His pale gaze darted to her cleavage and stuck there as if superglued. He couldn’t help it, poor man—she’d engineered her outfit with that result in mind. So she didn’t hold it against him. Marina repeated her question, since he seemed not to have registered it the first time.
“Mathew. How are you?”
He gulped as she leaned forward to brush one of Gnarly’s hairs off her knee. Then she sent him a dazzling smile.
“Just fine,” he almost squeaked.
“Wonderful. Listen, I wanted to ask you something about the plans for our house.”

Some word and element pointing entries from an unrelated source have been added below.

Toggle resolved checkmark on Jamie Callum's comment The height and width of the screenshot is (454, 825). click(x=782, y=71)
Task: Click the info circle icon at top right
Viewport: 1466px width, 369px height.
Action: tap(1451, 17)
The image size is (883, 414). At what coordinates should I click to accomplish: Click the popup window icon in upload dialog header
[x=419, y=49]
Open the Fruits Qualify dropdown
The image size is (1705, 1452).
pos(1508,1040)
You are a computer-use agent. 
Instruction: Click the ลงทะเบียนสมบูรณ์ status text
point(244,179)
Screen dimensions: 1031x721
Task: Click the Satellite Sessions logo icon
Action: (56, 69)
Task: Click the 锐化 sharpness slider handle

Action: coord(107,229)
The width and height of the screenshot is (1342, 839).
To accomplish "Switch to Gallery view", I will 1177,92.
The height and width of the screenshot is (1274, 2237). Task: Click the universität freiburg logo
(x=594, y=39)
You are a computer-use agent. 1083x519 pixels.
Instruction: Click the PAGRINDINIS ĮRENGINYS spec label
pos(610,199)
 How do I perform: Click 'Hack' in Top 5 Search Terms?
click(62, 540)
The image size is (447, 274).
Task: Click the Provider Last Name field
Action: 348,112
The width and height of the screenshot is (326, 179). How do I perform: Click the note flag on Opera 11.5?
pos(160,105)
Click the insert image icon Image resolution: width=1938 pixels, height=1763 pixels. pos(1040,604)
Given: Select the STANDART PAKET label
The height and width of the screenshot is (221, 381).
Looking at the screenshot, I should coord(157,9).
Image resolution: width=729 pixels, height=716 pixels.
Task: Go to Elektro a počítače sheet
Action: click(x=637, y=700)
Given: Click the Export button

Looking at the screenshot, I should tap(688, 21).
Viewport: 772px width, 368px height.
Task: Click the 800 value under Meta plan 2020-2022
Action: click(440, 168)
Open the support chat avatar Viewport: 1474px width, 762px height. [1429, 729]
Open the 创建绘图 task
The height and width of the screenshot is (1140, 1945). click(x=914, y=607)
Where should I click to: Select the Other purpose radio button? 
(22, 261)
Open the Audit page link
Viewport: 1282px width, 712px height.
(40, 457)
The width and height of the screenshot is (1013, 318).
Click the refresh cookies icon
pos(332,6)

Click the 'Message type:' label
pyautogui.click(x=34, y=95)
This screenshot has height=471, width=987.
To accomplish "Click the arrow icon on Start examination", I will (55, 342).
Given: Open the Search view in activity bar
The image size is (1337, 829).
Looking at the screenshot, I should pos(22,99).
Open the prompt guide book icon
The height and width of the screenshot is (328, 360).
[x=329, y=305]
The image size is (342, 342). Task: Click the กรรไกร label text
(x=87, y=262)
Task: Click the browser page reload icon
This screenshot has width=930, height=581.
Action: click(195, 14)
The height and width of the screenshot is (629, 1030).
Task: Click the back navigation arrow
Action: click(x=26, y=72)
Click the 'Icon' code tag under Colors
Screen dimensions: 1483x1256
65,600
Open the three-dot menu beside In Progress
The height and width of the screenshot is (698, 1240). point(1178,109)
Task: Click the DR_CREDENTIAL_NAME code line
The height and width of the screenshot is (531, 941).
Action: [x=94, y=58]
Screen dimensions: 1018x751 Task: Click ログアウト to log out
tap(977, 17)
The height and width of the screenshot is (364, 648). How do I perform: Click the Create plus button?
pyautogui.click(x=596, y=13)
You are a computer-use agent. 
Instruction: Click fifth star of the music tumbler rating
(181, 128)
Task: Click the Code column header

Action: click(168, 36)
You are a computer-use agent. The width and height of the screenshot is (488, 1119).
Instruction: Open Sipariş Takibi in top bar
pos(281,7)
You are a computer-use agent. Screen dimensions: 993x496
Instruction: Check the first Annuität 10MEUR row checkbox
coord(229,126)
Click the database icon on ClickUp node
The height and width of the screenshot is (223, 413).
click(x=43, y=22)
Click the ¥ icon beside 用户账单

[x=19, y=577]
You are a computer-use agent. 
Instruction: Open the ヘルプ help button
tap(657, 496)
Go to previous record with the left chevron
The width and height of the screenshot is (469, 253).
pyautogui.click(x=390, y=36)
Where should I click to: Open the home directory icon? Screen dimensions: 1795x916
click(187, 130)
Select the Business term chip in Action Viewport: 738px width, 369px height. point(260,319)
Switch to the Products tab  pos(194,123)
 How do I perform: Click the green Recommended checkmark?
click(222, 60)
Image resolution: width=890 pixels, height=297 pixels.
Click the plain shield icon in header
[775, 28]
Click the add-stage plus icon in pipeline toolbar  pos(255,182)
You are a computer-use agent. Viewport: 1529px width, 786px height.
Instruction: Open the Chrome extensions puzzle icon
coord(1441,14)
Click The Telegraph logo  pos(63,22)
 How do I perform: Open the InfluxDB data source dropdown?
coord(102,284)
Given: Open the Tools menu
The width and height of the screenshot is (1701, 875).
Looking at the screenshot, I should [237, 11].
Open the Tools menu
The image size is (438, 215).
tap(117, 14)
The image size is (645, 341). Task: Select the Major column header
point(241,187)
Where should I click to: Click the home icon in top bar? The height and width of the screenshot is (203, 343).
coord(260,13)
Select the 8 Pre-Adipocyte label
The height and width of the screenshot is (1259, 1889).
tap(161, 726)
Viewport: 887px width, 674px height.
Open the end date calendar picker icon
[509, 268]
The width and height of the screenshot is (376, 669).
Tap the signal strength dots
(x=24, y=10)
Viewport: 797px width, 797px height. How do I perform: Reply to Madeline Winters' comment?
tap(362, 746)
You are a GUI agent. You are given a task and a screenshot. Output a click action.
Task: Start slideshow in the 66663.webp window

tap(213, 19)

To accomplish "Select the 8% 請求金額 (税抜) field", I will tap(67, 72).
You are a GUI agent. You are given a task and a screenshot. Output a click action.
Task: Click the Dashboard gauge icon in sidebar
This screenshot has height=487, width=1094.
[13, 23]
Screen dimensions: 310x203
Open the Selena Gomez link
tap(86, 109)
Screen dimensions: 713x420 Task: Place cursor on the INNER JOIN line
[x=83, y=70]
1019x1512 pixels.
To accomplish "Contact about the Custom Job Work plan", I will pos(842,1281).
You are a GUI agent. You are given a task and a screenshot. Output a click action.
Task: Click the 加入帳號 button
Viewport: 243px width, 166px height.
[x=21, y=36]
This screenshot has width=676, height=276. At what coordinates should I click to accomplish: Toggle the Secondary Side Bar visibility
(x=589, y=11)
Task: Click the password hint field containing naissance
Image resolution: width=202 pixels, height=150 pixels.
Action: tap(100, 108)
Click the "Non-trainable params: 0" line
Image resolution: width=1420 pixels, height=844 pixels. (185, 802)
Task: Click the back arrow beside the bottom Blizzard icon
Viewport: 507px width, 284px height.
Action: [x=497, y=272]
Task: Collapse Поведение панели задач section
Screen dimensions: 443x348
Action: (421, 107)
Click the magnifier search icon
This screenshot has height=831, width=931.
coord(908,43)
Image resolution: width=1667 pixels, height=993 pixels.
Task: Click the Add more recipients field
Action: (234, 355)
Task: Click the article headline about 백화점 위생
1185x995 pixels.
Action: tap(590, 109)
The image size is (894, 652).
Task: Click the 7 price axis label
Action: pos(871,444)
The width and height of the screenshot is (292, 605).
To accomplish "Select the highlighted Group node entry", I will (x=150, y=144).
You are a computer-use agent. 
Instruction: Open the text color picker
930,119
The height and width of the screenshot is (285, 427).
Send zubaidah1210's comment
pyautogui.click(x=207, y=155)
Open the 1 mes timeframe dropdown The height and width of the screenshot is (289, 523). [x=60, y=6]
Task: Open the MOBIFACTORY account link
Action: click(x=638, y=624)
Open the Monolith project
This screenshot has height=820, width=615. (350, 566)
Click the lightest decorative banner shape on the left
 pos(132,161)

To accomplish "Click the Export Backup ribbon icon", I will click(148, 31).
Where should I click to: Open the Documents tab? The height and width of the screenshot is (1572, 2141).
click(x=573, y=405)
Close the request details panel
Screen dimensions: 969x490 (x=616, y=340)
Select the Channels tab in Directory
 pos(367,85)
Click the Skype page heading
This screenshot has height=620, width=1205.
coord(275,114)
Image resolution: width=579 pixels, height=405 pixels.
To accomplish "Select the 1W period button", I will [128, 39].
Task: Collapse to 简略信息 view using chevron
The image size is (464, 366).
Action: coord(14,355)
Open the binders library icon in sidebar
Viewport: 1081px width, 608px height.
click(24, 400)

Discomfort crossed his face. “Er—the house?”
She nodded.
“I thought—that is—um. I thought you and Ben weren’t, ah, going to build it after all.”
She dropped her Vuitton bag in his visitor’s chair and put her hands on her hips. “Wherever did you get that idea, silly?”
“Ben told me yesterday.”
Aha! They’d been in touch. “Really. Well, that’s news to me. You know,” she said, fiddling with her earring and batting her eyelashes, “he did say he’d be out of pocket for a while, but…”
Mathew’s eyes almost popped out of his head as she shamelessly forced her shoulders back so that the twins thrust forward, launching like pleasure missiles.
She cocked her head and turned a melting gaze upon him. “Oh, gosh. This is a tiny bit embarrassing, but…darling Mathew…do you know where he is?”